Je m’en tirai avec un coup de fil du responsable de la restauration municipale qui m’expliqua que le pauvre personnel de cantine était traumatisé et que c’était tout juste s’il ne fallait pas lui faire ouvrir une cellule psychologique, parce que, rendez-vous compte, c’est ce qui peut arriver de pire à un cuisinier, du moins si on peut appeler ainsi quelqu’un qui se contente de faire réchauffer des plats sous cellophane tous préparés et déjà précuits. Mais à part ça, j’avais très bien fait de faire ça, et il en aurait fait autant à ma place.

Quant au médecin scolaire, il m’avoua que depuis vingt ans qu’il était en poste dans cette ville, c’était la première fois que ce genre de chose lui arrivait.

Allez, soyez pas jaloux…

Copyrat draleuq 2008

draleuq, 09h06 :: :: :: [5 divagations]

:: COMMENTAIRES

 Brath-z , le 14/12/2011 à 20h23

Un cas subit d'épidémie psychologique ?

En tous les cas, j'espère pour toi que tu ne penses pas trop souvent en parenthèses, c'est un coup à s'emmêler les pinceaux et à tout dire tout haut.

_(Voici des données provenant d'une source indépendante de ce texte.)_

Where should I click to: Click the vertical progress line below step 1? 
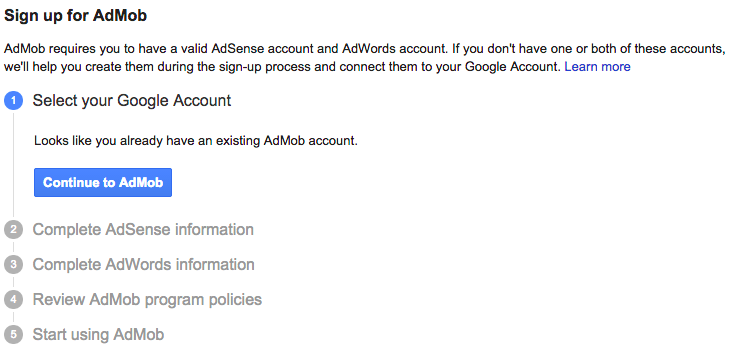click(x=14, y=165)

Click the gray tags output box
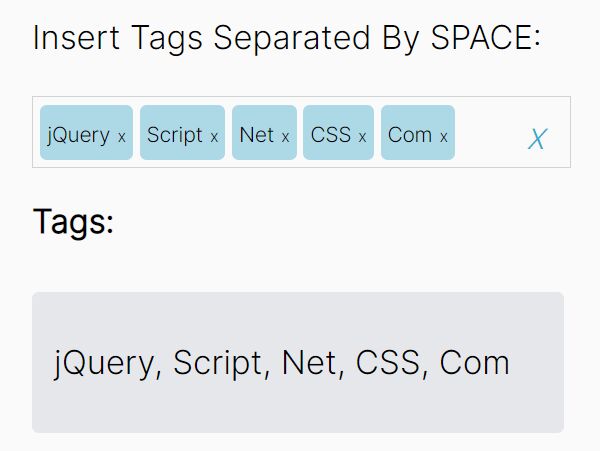(x=298, y=362)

Surtout quand on souffre d'insomnies.

 Lohen, le 28/12/2011 à 16h43

Dommage que tu n'aies pas eu droit à la fameuse cellule psychologique. Je suis sûr que les journalistes prennent leur pied quand ils annoncent qu'il y en a une de mise en place, tellement on a l'impression qu'ils ne ratent jamais une occasion de mentionner quand c'est le cas. A moins que la France ne soit définitivement un pays de traumatisés ??

 draleuq , le 30/12/2011 à 12h31

Dans le cadre de l'école élémentaire, le seul cas où le mot "cellule" est mentionné, c'est pour "cellule de crise". Celle-ci est constituée en cas d' "évènement dramatique". La définition "d'évènement dramatique" est d'ailleurs volontairement très vague, mais en gros je pense qu'il faut quand même au minimum le décès d'un élève sur place, ou des blessures sérieuses occasionnées à plusieurs d'entre eux... Sans blessure, je pense qu'il faut au moins une prise d'otages.
Maintenant, pour en revenir à la cellule psychologique, je pense qu'elle peut être instaurée immédiatement à la demande de la cellule de crise, mais je crois à juste titre, quand je vois comment les enfants de cet âge réagissent parfois d'une façon qui peut nous paraître à nous, adultes, disproportionnée, face à un évènement d'une gravité toute relative, comme un camarade qui se blesse dans la cour et qui doit être évacué par les pompiers par mesure de précaution.

 Lohen, le 31/12/2011 à 10h21

A vrai dire, je ne me prononce pas pour les enfants, car comme tu dis, leur réaction peut parfois être incompréhensible pour nous face à des évènements que nous qualifierions de bénins.
En revanche, pour nombre d'autres cas médiatisés, j'ai tendance à croire que profusion de ces cellules psy n'est qu'une autre manifestation d'un état d'esprit qui consiste à considérer n'importe quelle personne en proie à des difficultés, comme tout à fait incapable d'y faire face.
D'ailleurs, étant donné que les études en psychologie ne débouchent pas suffisamment sur des emplois rémunérateurs (dixit les medias), c'est sans doute une bonne solution pour donner du travail à tous ceux qui choisissent cette voie ?
Bon, j'arrête l'ironie : bonnes fêtes au lion et au rat !

 draleuq , le 02/01/2012 à 17h23

Bonne année Lohen, et surtout, beaucoup d'ESPOIR à toi !!!